Only KBRA, DBRS and Morningstar Credit Services rate PACE bonds. To date, none of the big three rating agencies, Moody’s Investors Service, Standard & Poor’s, and Fitch Ratings, have rated bonds backed by PACE assessments.

Moody’s, S&P and Fitch either declined to comment or could not be reached to discuss whether they had plans in the works to begin rating such bonds.

But any of the rating agencies may soon be in a position to evaluate the risk of Renovate America’s bonds based on actual performance data, if and when they analyze new and outstanding deals. 

The company “has been working with the assessment administrator to provide delinquency data in our monthly investor reports, and we expect that process will be done in the near future,” it said in statement emailed to Asset Securitization Report.

Spokesman Greg Frost said this effort has been underway for about six months, and predates the disclosure that the company paid assessments on behalf of some borrowers.

To some extent, all new asset classes pose similar dilemmas for rating agencies. They must balance the limited performance history of a new product with the risk of losing potential business to competitors who may be less conservative.

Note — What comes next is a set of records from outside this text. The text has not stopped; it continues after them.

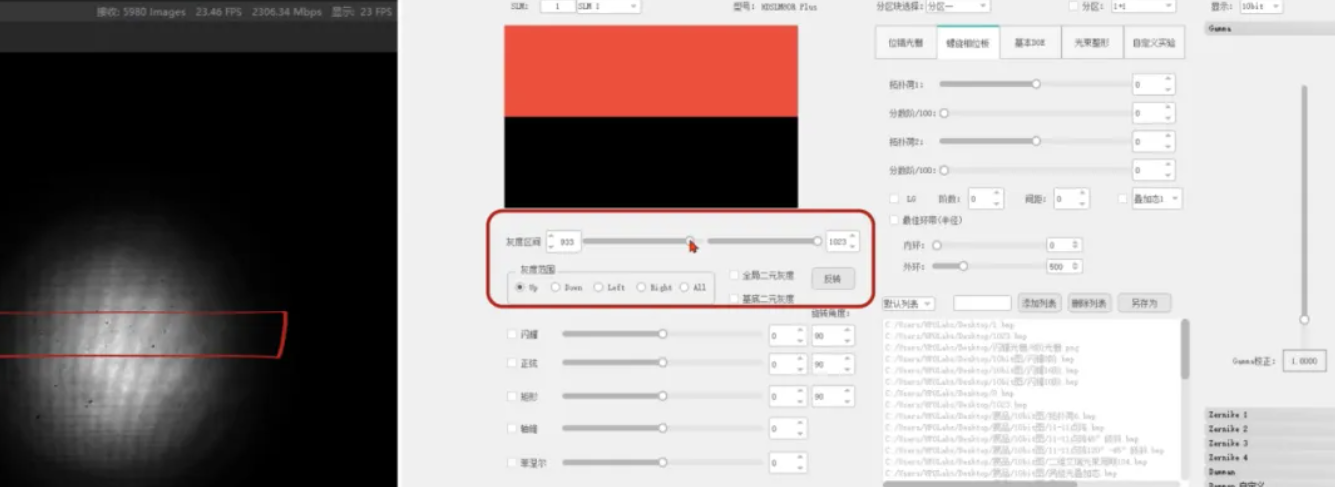Viewport: 1335px width, 487px height.
Task: Select the Down grayscale range option
Action: 555,288
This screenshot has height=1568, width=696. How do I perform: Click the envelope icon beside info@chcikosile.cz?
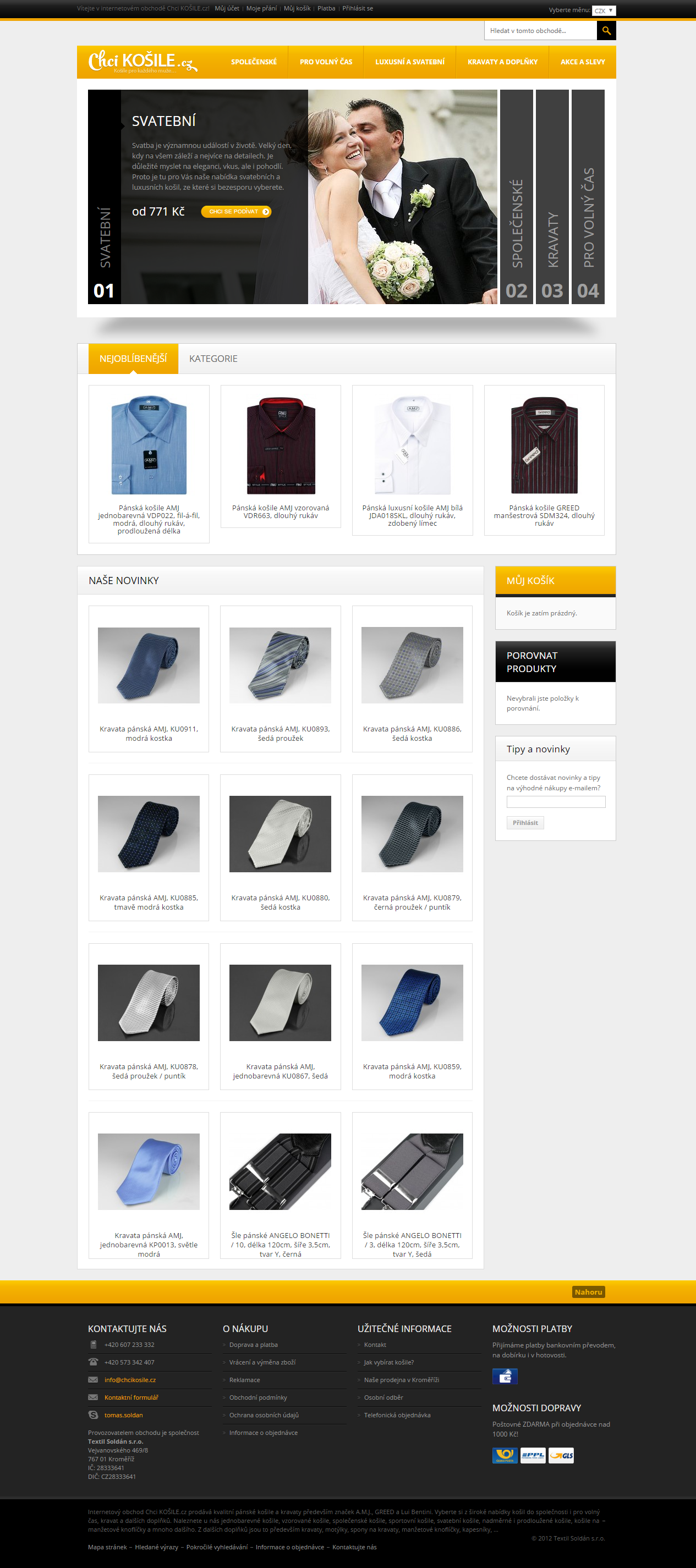93,1379
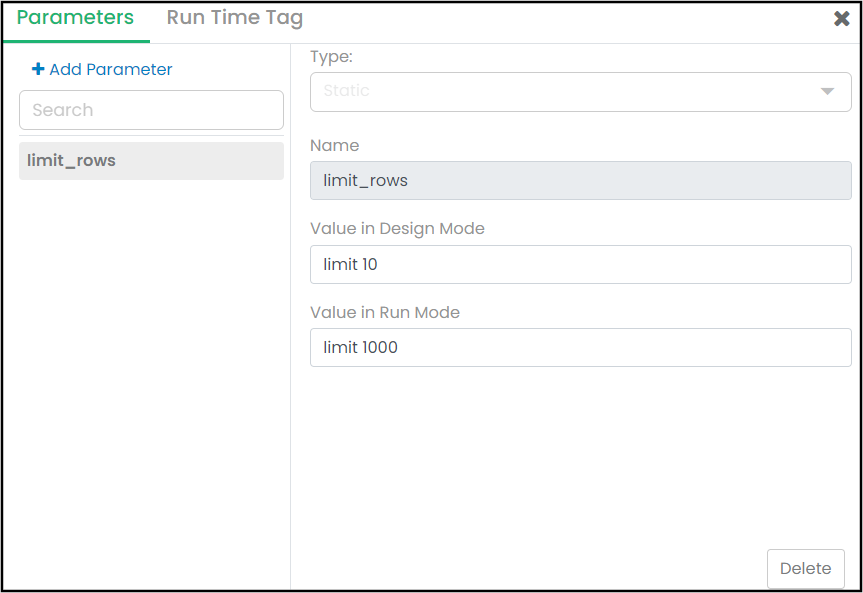
Task: Click the "Name" label above the field
Action: (334, 145)
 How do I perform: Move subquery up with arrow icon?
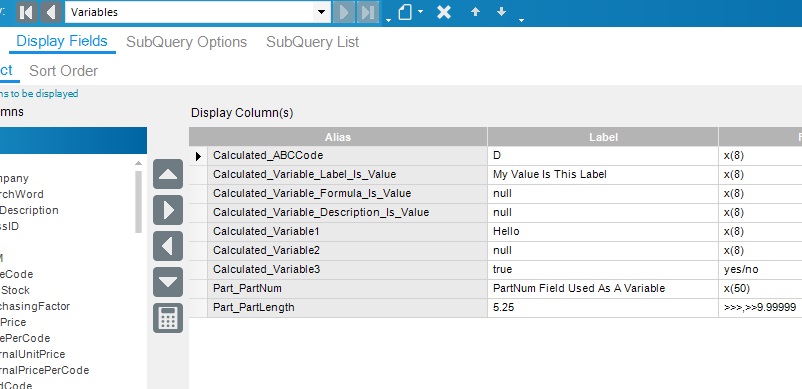coord(475,11)
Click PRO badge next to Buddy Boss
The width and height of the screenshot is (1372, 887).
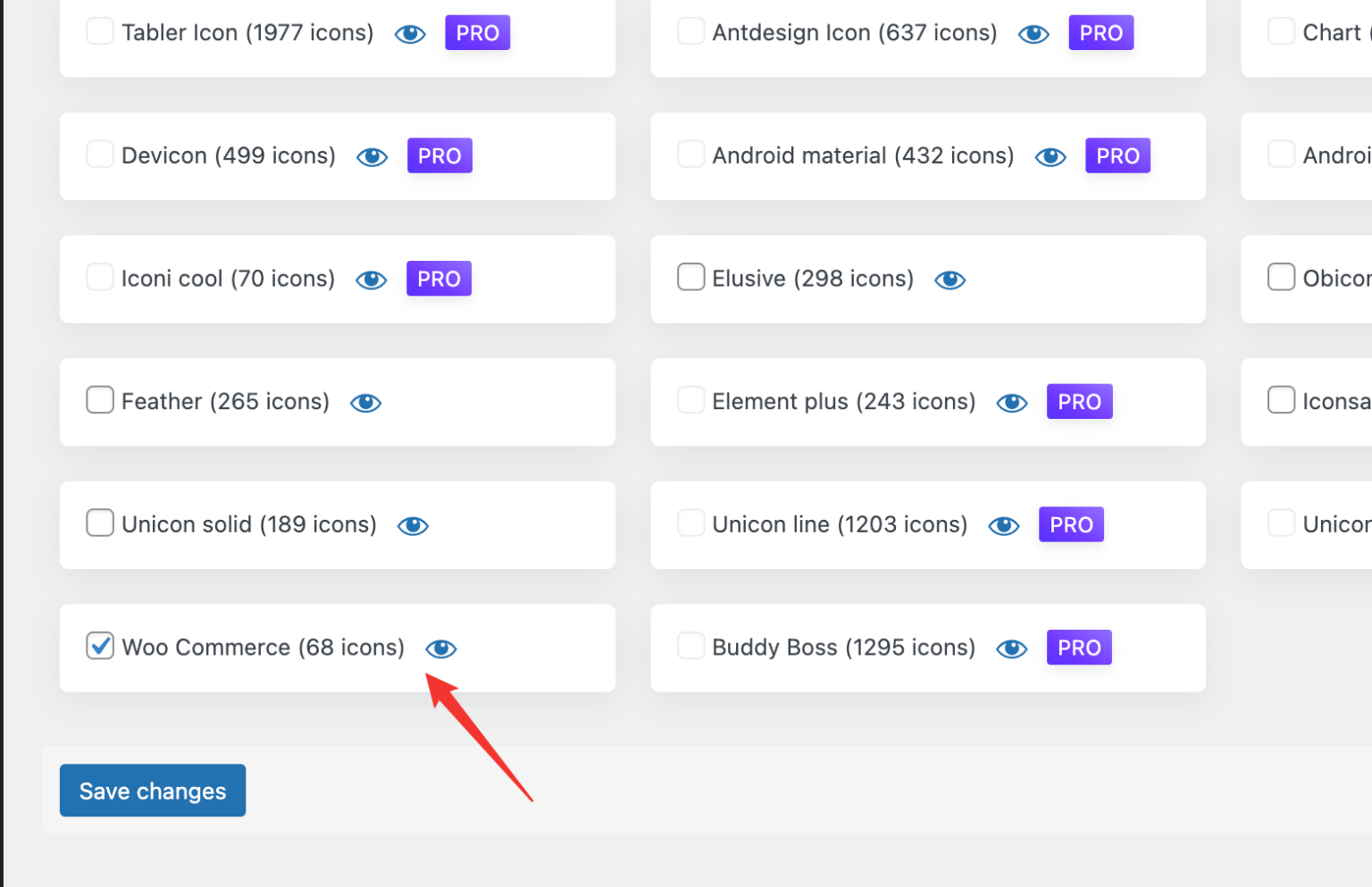point(1079,648)
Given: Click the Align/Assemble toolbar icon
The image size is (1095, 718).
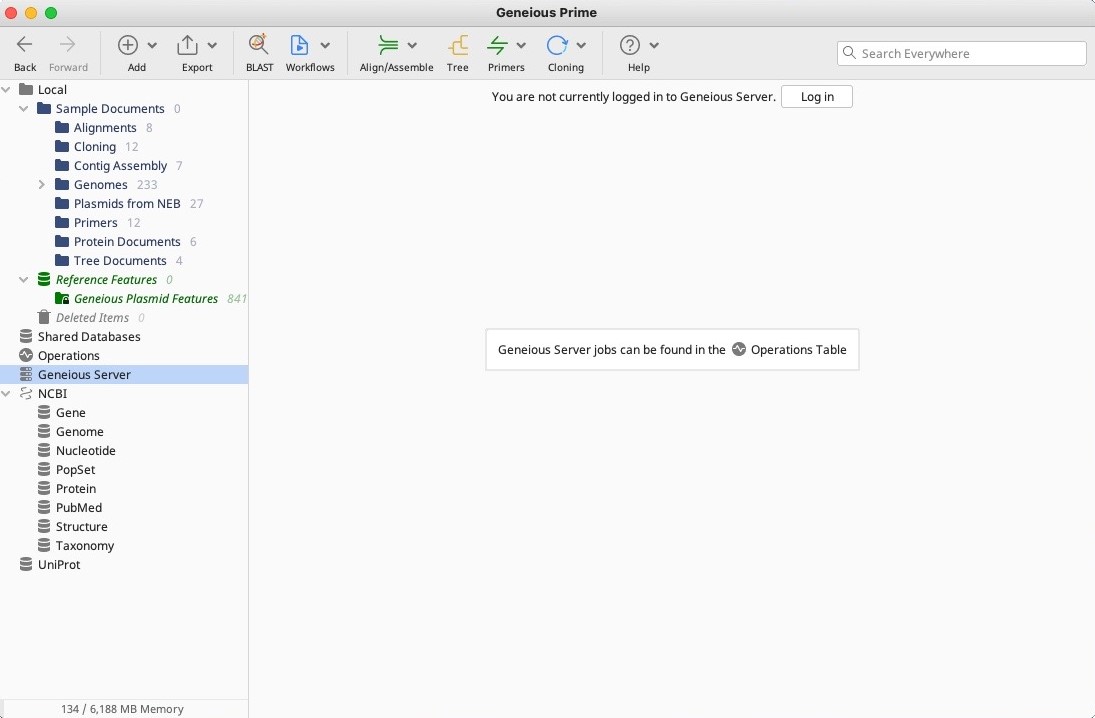Looking at the screenshot, I should pos(388,46).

And bonds backed by PACE assessments, which are both high-yielding and environmentally friendly, have proven a big hit with investors. Renovate America, the largest PACE provider, alone has issued nearly $2 billion of bonds backed by PACE assessments.

Yet PACE poses some unusual risks, to both consumers and investors.

Lending groups have opposed the program, since it creates super senior liens that would get repaid ahead of their mortgages. Last year, the Mortgage Bankers Association said many lenders were upset that the Federal Housing Administration, a part of the Department of Housing and Urban Development, went the opposite path from the FHFA and endorsed the use of PACE programs with FHA products.

In a statement released Wednesday, Mortgage Bankers Association President and Chief Executive David H. Stevens said the trade group continues to view the recent growth of PACE loans “with great concern.”

He said the MBA has been working with policymakers to help them understand the implications for borrowers.  “These liens are clearly loans, extremely expensive ones at that, and lack many of the disclosures and consumer protections that traditional mortgage lenders must rightfully adhere to.”

A law that took effect in California in January introduced consumer safeguards, including providing consumers with complete financing terms in advance of signing any documents, full disclosure that an owner may be required by the mortgage lender to fully pay off the PACE assessment before refinancing or selling the property, and allowing homeowners to cancel the contract within three business days of signing.

Editor’s note: This story has been revised to reflect that DBRS receives trustee reports' credit performance data on PACE assessments in Renovate America deals.